Tunisian police used tear gas to break up a fourth day of anti-government protests by scores of youths in the centre of Tunis.
The North African country has struggled to restore stability since leader Zine al-Abidine Ben Ali was ousted earlier this year in a revolution which inspired uprisings across the Arab world.
Chanting protesters called for the departure of the government and Prime Minister Beji Caid Sebsi, whistling at black-clad riot police in central Tunis and throwing stones, Reuters reports.
Police fired teargas to push the protesters into streets off the central Avenue Bourguiba.

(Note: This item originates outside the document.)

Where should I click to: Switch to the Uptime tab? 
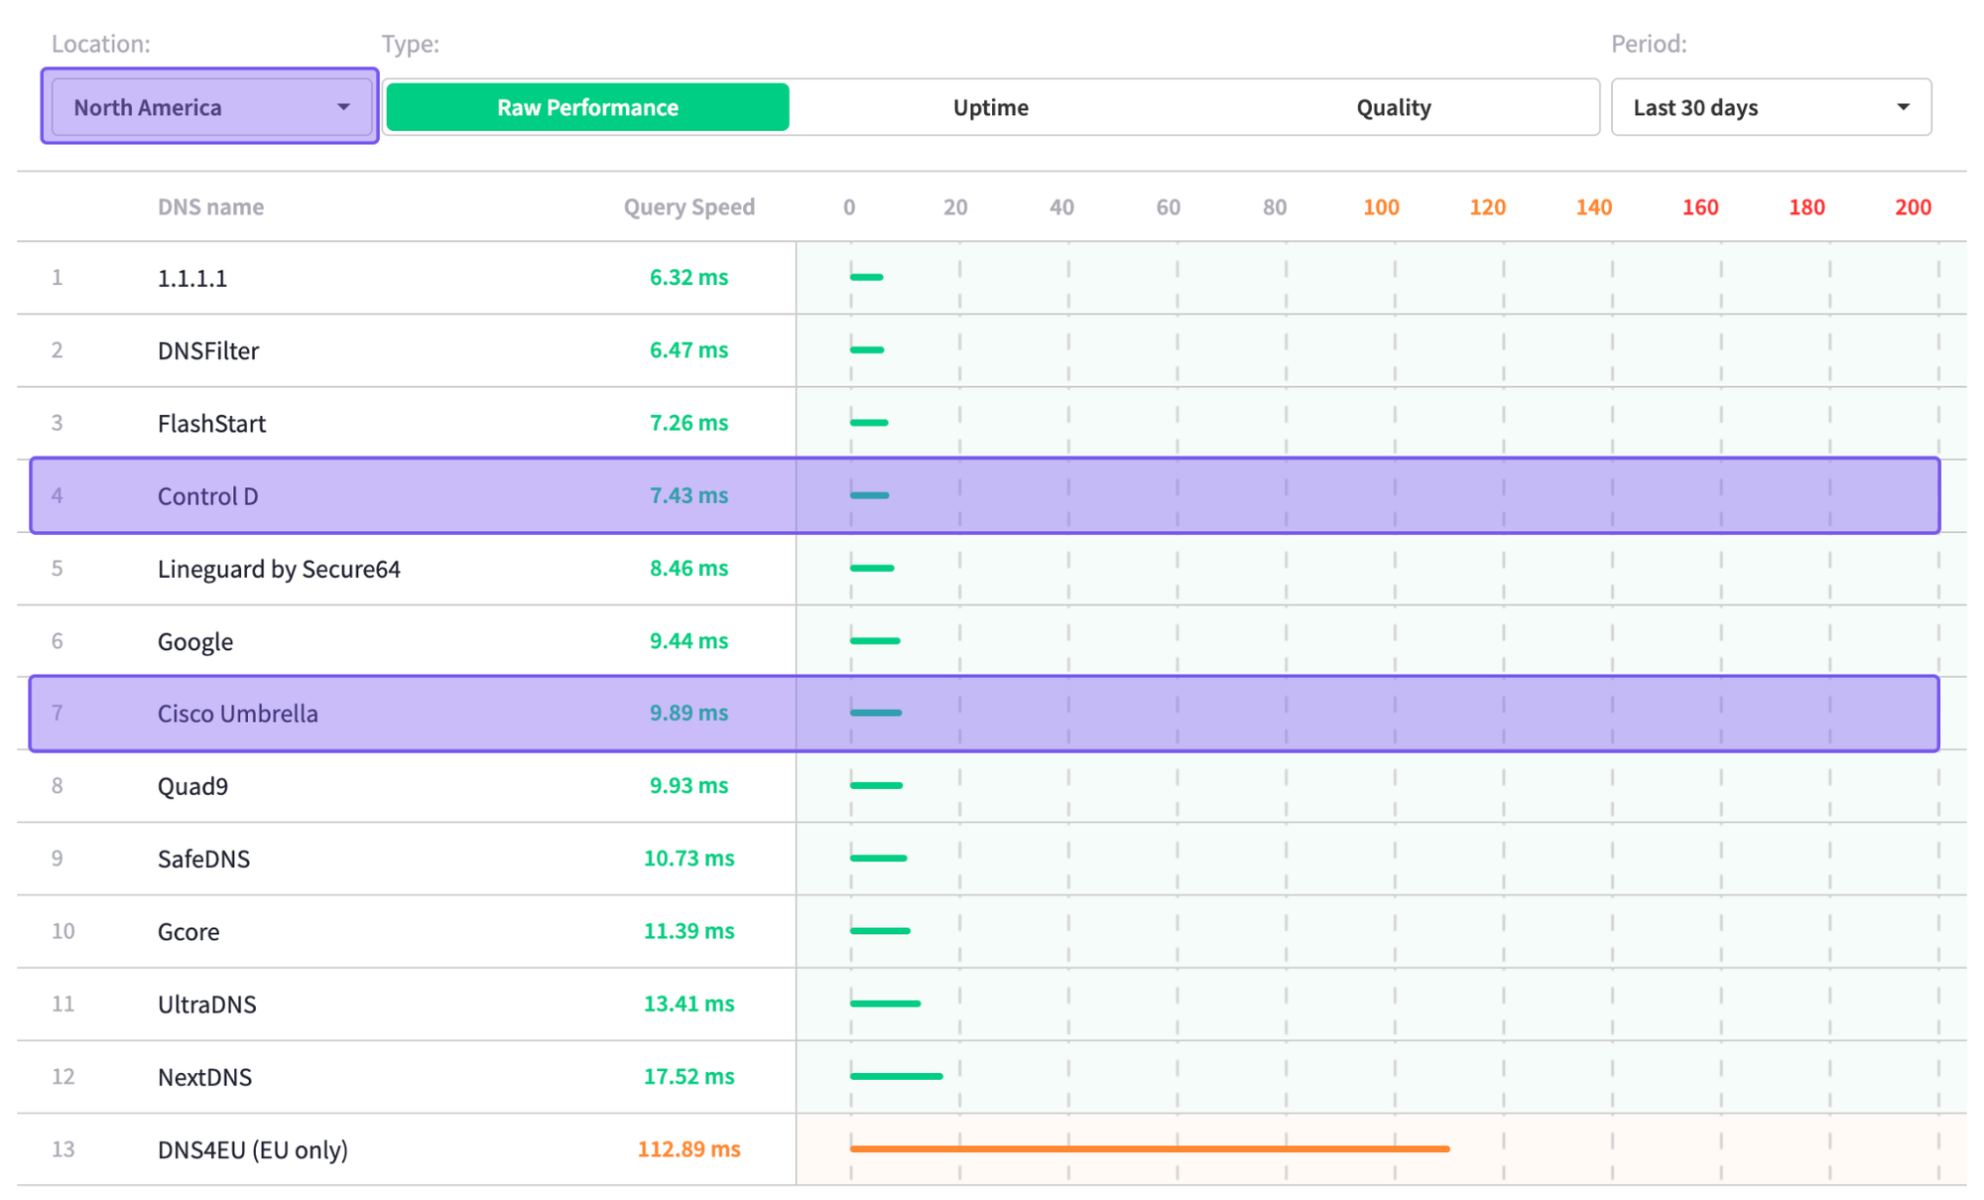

“We only intervene when they throw stones, not when they insult us,” said one plain clothes officer, holding out a broken padlock he said the protesters had thrown.
“The police have to adapt to the new environment as well. Four months is not long enough to change everyone’s mentality,” he said.

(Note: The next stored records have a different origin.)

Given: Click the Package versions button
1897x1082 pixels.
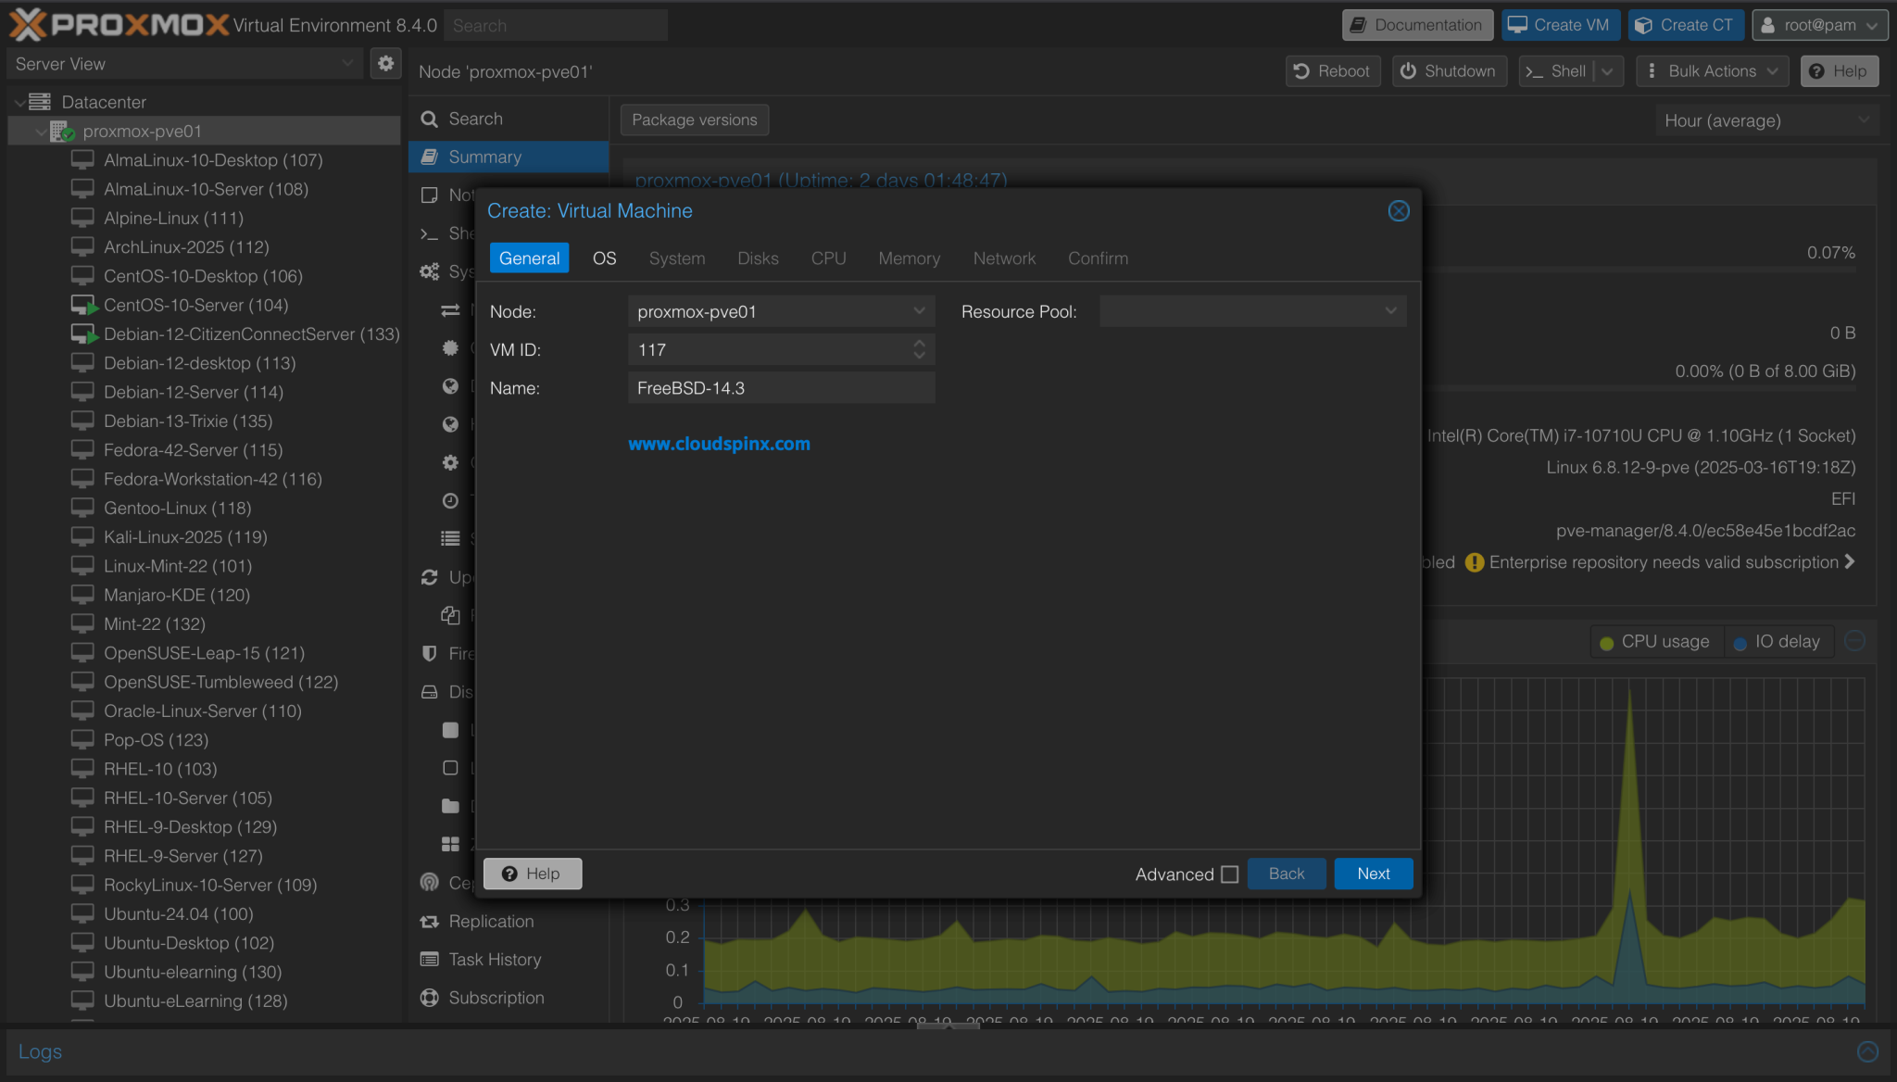Looking at the screenshot, I should point(694,120).
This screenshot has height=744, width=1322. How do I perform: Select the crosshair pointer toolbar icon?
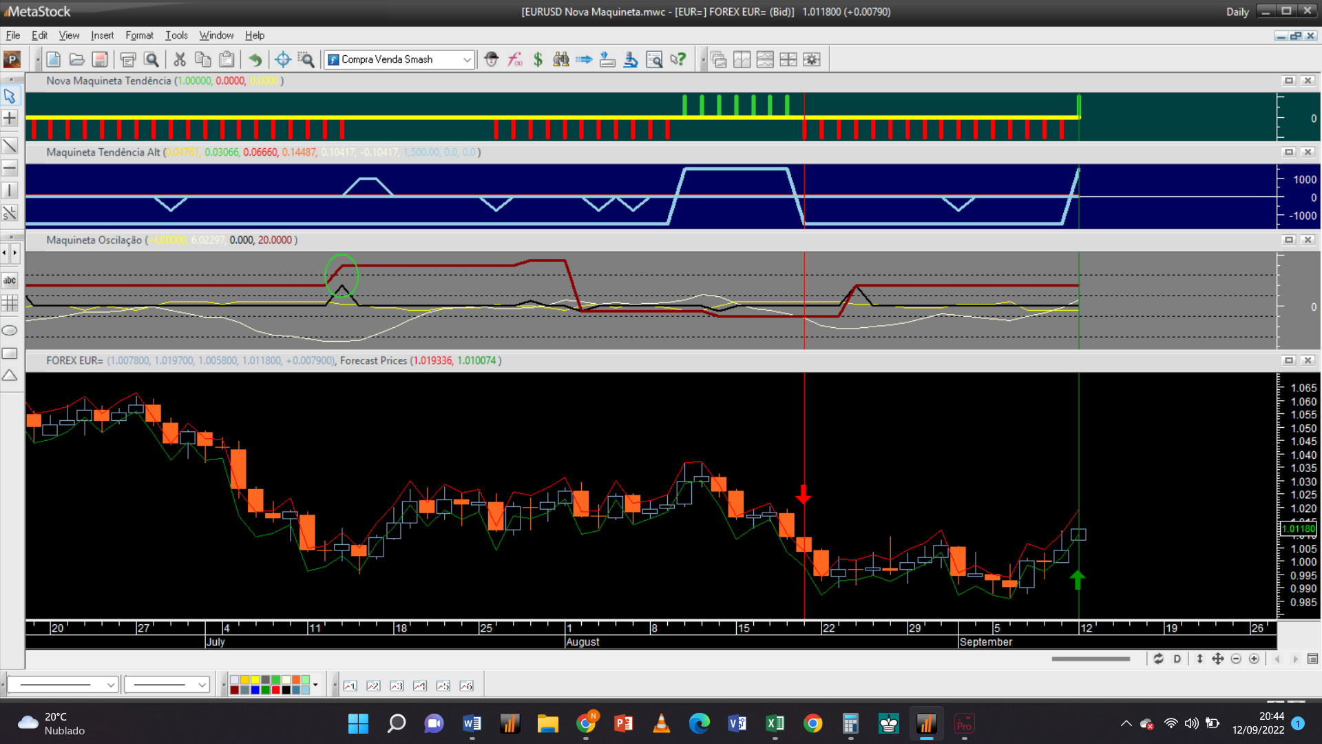(282, 60)
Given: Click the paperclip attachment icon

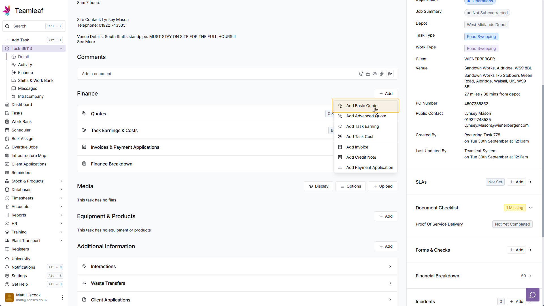Looking at the screenshot, I should (382, 74).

Tension is growing in Tunisia in the countdown to a July election for an assembly that will draw up a new constitution.
MODERATE ISLAMIST GROUP
A moderate Islamist group banned under Ben Ali is expected to do well, unsettling many in the country’s secular establishment.
The spark for the violent protests over the past few days was a warning from a former interior minister that there would be a coup d’etat if the Islamist group, Ennahda, won the vote.
“The police reaction is too extreme against the people,” said Chaqib, a civil servant who did not want to give his family name. “It’s true there are criminals among the protesters, but the reaction is still too cruel. It is a return to the days of Ben Ali.”
Sunday’s protest was smaller than those on the previous three days.
Protesters fear the interim administration will renege on its commitment to guide Tunisia towards democracy after decades of autocratic rule under Ben Ali.
The authorities — who reject any suggestion there will be a coup — responded to the protests by imposing an overnight curfew starting on Saturday. They said it was to ensure the safety of citizens.
Some Tunisians condemn the renewed demonstrations and want to see a return to normality in the country of 10 million, where the turmoil and war in neighbouring Libya are expected to cut economic growth to little over one percent this year.
“Those who are demonstrating are those from the lowest level who have nothing to lose,” complained businessman Moez Hlcheri. “You can’t have everything immediately. You have to work for it.”